Lebow (1993, p.5) directs the role of the instructor with instructional strategies that contrast with the traditional instructional values of “replicability, reliability, communication, and control.” According to Lebow, the primary constructivist values of “collaboration, personal autonomy, generativity, reflectivity, active engagement, personal relevance, and pluralism,” not only support ‘student-centred learning,’ but also requires of the instructor a shift in values. Savery and Duffy (1995, pp.3-6) further guide the role of the instructor with the following principles.

The instructor should anchor learning activities to a larger task or problem. It is important that the learner clearly understand the purpose of any learning activity.

The instructor should support the learner in developing ownership for the overall problem. Savery and Duffy believe that “no matter what we specify as the learning objective, the goals of the learner will largely determine what is learned.”

The instructor should facilitate an authentic learning environment in which the cognitive demands, or thinking required, are consistent with the cognitive demands in the environment for which the learner is to be prepared.

The instructor should design the problem to reflect the complexity of the context in which the learner should be able to perform upon completion of the learning. According to Savery and Duffy (1995), this is consistent with both cognitive apprenticeship and contextual learning.

The instructor should both value and challenge the learner’s thinking. As in Vygotsky’s cognitive apprenticeship scaffolding approach, the instructor should give instructions or feedback at Vygotsky’s Zone of Proximal Development or the level just beyond what the learner can accomplish on their own. The instructor should challenge the learner with questions that lead the learner to examine the desired concepts and apply them to the problem at hand.

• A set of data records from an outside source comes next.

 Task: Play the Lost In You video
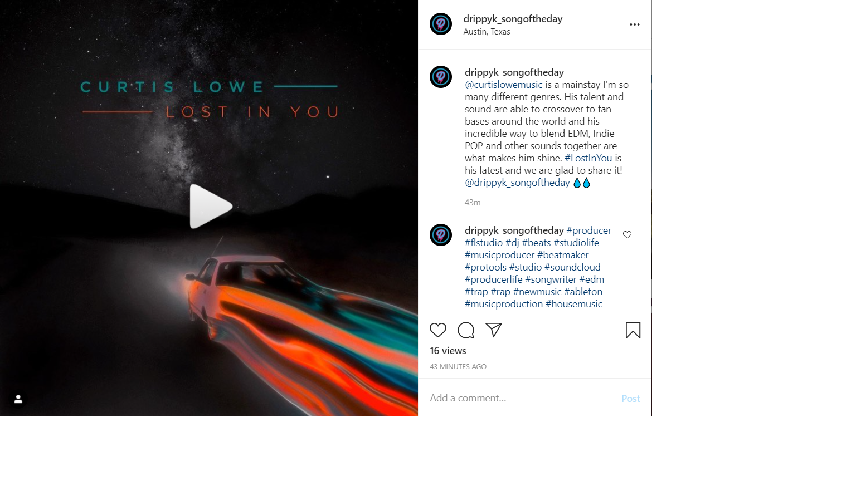[x=211, y=207]
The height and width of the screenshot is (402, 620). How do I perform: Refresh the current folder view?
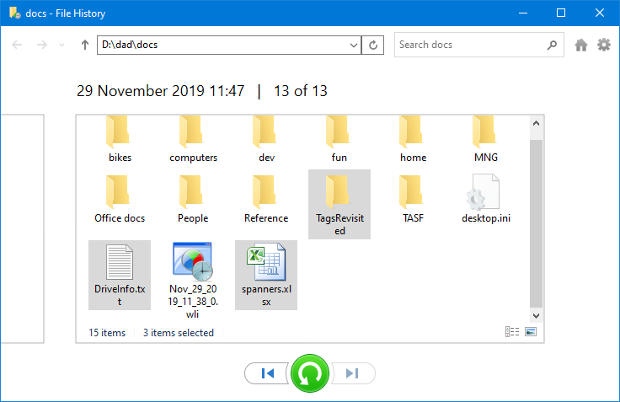(374, 46)
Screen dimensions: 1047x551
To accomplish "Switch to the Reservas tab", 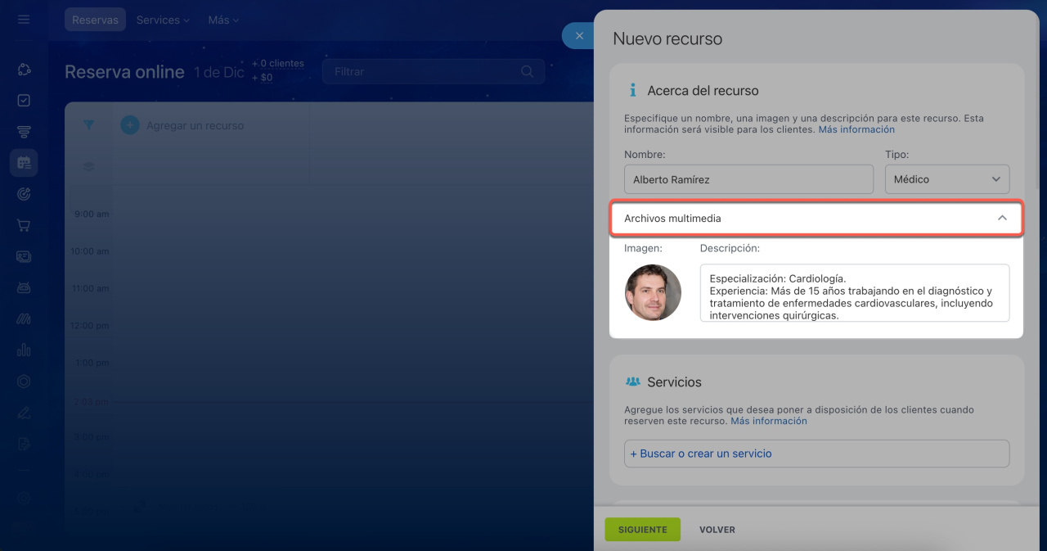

The instructor should encourage social negotiation amongst learners for learners to test their ideas against alternate views and alternative contexts. This is consistent with Wenger’s (1998) concept of learning communities and communities of practice. Collaborative learning groups support an atmosphere of social negotiation and learning.

Consistent with Schön’s (1987) principles of reflective practice, the instructor should provide opportunity for and support reflection on both the content learned and the learning process.


Lebow, D. (1993). Constructivist Values for Systems Design: Five Principles Toward a New Mindset. Educational Technology Research and Development, 41, 4-16.

Savery, J. R., & Duffy, T. M. (1995). Problem based learning: An instructional model and its constructivist framework. Educational technology, 35(5), 31-38.

Schön, D. (1987). Educating the reflective practitioner. New York: Basic Books.

Vygotsky, L. S. (1980). Mind in society: The development of higher psychological processes. Cambridge, MA. Harvard University Press.

Wenger, E. (1998). Communities of practice: Learning, meaning and identity. Cambridge: Cambridge University Press.